Enhancement of In Vitro Capillary Tube Formation by Substrate Nanotopography.

Abstract

Vascular engineering remains a key thrust in advancing the field of tissue engineering of highly vascularized, complex, metabolic organs. A wide variety of strategies have been employed to control the formation of organized vascular structures in vitro and in vivo. Some of these methods include, but are not limited to, controlled growth factor delivery,[1] filamentous scaffold geometry,[2] protein micropatterning,[3] and enhanced scaffold biomaterials.[4] Many of these approaches are motivated by biomimicry of the in vivo microenvironment.
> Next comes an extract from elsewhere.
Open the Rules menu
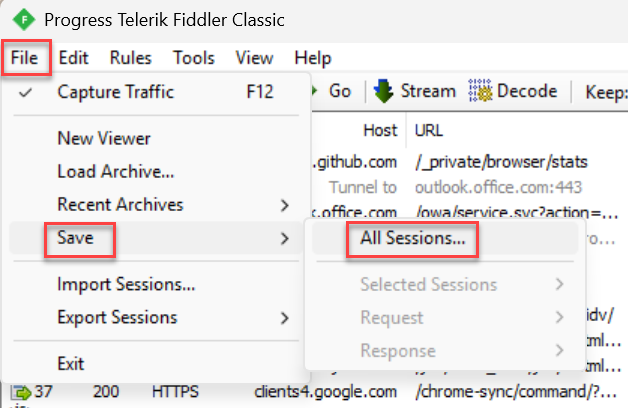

Extracellular matrix (ECM) proteins, both in vitro and in vivo, provide mammalian cells with biophysical cues including specific surface chemistry and rich three-dimensional surface topography[5] with features on the nanometer length scale.[6] ECM substrates provide chemical and physical external cues that dictate a variety of cell responses. Therefore, it is not only the milieu of soluble, diffusible factors, but also the adhesive, mechanical interactions with scaffolding materials, both natural and synthetic, that control select cell functions including cell attachment, migration, proliferation, differentiation, and regulation of genes.[7–9] We hypothesized that physical features on nanofabricated substrates could promote the organization of endothelial cell lineages into well-defined vascular structures in vitro by inducing the contact guidance phenomenon, which is known to affect the morphology of endothelial cells.[10–12]We found that endothelial progenitor cells (EPCs) responded to ridge-groove grating of 1200 nm in period and 600 nm in depth through alignment, elongation, reduced proliferation, and enhanced migration. Although endothelial- specific markers were not significantly altered, EPCs cultured on substrate nanotopography formed supercellular band structures after 6 d. Furthermore, an in vitro Matrigel assay led to enhanced capillary tube formation and organization.